You know nothing in advance. This is truly a blind date.
Challenge: A quick and clear understanding of whether this is going to work.
Drinking Strategy: Ask if you can bring your date a drink. If the response is, “No, I’m all right,” then go to the bar and order a shot of whiskey. Drink it, and then leave. If your date says, “Yeah, bring me a …” then bring it and see how it goes.
SECOND CONSIDERATION: WHAT KIND OF VIBE ARE YOU TRYING TO GIVE OFF?
Next choose the drink that will help you project the vibe you are going for. Like your outfit, your drink choice gives off a strong first impression, so make sure it is the impression you want to make.
THIRD CONSIDERATION: HANDLING SPECIFIC DATE SCENARIOS WITH SPECIFIC DRINK MANEUVERS.
The above strategies form the foundation of your first date. Below are ways to handle specific situations that may arise. Simply layer them atop the foundation, and the date will be delivered safely to its correct conclusion.
Your date is boring you.
Be gracious and continue to ask questions. A Drinker is always gracious and always asks questions. It is one night out of your life. If you know this is going nowhere, buy more drinks and enjoy your evening.
You are boring your date.
If you realize you are boring your date, you are already miles ahead of most boring people. Use that awareness to stop being boring. Stop your story, say, “You know what? I am boring myself, here.” Then ask: “Have you ever had absinthe?” You will immediately cease being boring forever.
Your date asks your opinion about a topic with which you are unfamiliar.
Drinkers never pretend to be something they are not. If asked directly about something you have no real knowledge of — the political intricacies of the Israeli-Palestinian relationship, say, or Stanley Kubrick’s early work — don’t feign knowledge. Instead, pick up your drink, hold it in front of you, and say, “I actually don’t know much about that. What should I know?” And then take a sip while keeping eye contact. The sip communicates that you are done speaking; the sip plus eye contact communicates this is a good conversation, and I find you interesting.
NOTE: A Drinker always strives to find the other person interesting.
You just did something embarrassing.
If it was not drink-related: Smile, accept it, apologize, wave self-deprecatingly if others are clapping. Go back to sipping your drink. Sipping will show that you are in at least some control.
If it was drink-related, you don’t care, do you?
You tell what you think is a funny story, and it falls totally flat.
The worst thing you can do in this situation is take a sip from your drink during the silence. It will only punctuate the silence following your dumb story. Instead, utilize the technique made famous during the 1990s alt-comedy boom: Fill the silence with a meta-joke about your bad joke. Something simple like, “Note to self: Never tell that story again,” while pretending to write on a reporter’s notepad. With the silence broken, quickly follow up with, “I’m going to get another drink, you want one?” Regardless of whether your date wants one, or whether you even need one, go to the bar.

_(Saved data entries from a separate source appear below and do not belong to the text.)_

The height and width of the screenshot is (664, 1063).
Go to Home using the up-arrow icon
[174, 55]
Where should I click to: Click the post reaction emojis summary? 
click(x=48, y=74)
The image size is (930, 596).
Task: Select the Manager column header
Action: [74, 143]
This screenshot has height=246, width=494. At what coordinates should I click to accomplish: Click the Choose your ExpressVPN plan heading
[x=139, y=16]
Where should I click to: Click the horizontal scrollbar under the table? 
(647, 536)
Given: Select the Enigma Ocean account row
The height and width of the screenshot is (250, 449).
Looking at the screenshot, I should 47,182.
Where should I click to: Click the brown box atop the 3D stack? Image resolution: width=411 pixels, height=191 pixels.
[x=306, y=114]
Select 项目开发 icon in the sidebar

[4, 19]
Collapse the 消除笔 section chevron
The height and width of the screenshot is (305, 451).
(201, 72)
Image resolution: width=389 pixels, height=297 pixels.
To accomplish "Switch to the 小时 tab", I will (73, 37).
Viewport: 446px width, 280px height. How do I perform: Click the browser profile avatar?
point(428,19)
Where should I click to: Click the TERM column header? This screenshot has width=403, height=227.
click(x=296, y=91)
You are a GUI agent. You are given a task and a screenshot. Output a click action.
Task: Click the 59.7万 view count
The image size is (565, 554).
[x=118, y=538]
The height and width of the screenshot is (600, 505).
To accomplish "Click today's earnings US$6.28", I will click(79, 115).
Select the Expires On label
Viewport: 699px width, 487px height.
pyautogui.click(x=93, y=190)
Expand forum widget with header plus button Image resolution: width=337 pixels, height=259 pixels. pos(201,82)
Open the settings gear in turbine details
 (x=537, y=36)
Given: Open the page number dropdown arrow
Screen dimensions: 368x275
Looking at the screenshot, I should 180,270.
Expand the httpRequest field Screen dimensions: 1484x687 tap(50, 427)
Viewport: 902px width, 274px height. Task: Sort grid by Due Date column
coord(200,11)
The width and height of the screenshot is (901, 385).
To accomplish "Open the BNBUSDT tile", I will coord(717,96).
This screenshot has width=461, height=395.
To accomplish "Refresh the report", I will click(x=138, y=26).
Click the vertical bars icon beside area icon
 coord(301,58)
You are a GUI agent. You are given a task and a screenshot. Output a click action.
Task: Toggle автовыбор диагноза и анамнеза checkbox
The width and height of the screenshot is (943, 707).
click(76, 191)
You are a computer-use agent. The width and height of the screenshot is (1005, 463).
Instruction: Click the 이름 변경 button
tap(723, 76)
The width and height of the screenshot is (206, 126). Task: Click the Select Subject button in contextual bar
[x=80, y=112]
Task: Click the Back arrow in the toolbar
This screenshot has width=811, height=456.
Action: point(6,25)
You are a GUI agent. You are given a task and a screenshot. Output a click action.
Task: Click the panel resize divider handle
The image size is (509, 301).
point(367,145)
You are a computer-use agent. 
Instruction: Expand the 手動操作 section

This will cause a natural transition and give you time to think of a question to ask. When you return with the drinks, ask your question immediately — put the ball in your date’s court.
You are told that you remind your date of his or her mother or father.
Ask what his or her mother or father drank, and then order that.
*Of course, yes, there are cases of pen pals falling in love over letters … Oh wait: NO, THERE ARE NOT.